BİR RÜYA MIYDI ÇOCUKLUĞUM? 1. BÖLÜM -6-
AMCAM KIZI ANŞA(Ayşe)
Ayşe yaşça küçük olmasına karşın kendisini yetim ve öksüzlerin annesi konumunda görüyordu. Sabah erkenden kalkar, evin içerisini, avluyu ve harman yerini her gün süpürür, tozmasın diye toprak kısımları sular sonra bizi uyandırır ve Allah(c.c.) ne verdiyse karnımızı doyururdu. Ben günümün çoğunu onun yanında geçirirdim. Bana özellikle değer verirdi. Ayşe hayatın acımasız yüzünü erken tanımış olduğundan olsa gerek kendisinin hep bir erkek olarak Dünyaya gelmek istediğini anlatırdı.
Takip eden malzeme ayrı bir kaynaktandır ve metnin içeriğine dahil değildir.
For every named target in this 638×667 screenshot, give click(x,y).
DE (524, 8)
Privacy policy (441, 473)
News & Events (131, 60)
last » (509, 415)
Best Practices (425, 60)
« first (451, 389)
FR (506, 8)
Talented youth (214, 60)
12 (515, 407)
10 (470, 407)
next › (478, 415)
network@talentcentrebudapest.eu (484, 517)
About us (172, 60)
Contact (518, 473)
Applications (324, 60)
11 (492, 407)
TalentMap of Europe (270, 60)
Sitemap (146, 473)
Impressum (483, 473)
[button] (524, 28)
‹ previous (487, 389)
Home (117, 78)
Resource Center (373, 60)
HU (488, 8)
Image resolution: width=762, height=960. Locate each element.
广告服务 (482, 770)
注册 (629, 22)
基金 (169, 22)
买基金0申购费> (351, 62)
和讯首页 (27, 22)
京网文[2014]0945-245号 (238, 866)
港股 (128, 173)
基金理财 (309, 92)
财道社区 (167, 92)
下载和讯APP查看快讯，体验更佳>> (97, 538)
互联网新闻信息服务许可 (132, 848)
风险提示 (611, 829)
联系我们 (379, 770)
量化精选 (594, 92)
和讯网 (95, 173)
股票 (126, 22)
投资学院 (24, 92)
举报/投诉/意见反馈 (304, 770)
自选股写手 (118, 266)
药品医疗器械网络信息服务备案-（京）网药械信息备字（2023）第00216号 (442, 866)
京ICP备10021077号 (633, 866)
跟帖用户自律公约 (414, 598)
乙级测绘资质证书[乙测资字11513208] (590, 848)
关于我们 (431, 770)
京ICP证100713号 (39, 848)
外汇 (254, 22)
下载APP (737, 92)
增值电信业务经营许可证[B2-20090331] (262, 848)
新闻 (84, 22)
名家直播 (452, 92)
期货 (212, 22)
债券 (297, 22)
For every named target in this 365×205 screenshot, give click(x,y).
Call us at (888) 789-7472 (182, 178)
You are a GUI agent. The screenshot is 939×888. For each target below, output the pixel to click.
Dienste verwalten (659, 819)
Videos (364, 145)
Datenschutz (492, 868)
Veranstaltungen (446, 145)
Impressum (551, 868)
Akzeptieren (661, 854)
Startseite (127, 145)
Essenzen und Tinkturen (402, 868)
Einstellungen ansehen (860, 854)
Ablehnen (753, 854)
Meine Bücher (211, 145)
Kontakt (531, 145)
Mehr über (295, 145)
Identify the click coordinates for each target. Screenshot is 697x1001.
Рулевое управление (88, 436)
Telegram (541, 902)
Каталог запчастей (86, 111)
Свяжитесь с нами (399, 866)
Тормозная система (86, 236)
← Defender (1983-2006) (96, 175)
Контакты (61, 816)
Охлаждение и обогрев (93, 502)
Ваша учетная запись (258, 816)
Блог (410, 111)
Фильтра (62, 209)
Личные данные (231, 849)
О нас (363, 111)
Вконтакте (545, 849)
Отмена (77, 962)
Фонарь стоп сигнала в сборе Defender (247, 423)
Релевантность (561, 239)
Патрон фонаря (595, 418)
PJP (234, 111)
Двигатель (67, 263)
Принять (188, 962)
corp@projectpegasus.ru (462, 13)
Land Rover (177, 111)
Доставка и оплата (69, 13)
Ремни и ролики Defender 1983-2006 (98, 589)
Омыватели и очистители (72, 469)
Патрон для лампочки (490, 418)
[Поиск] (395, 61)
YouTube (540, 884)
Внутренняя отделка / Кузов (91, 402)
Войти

Bir gün yağmurdan sonra çakmaklık tepesinde ki bize çok yakın bir tepeydi. Gök kuşağı oluştuğunu görür görmez, oraya doğru rüzgâr misali koşmaya başladı. Birazdan da kan ter içinde geri döndü ve çok üzgündü. Niçin koştuğunu sorduğumda; “gök kuşağının altından geçebilseydim eğer oğlan olacaktım” dedi. Bana çok saçma gelmişti ama Ayşe’nin bir sürü batıl inanışı vardı. Onu yadırgamıyorum. Her şeyi emsali birkaç kız arkadaşından öğreniyor ve öylece inanıyordu.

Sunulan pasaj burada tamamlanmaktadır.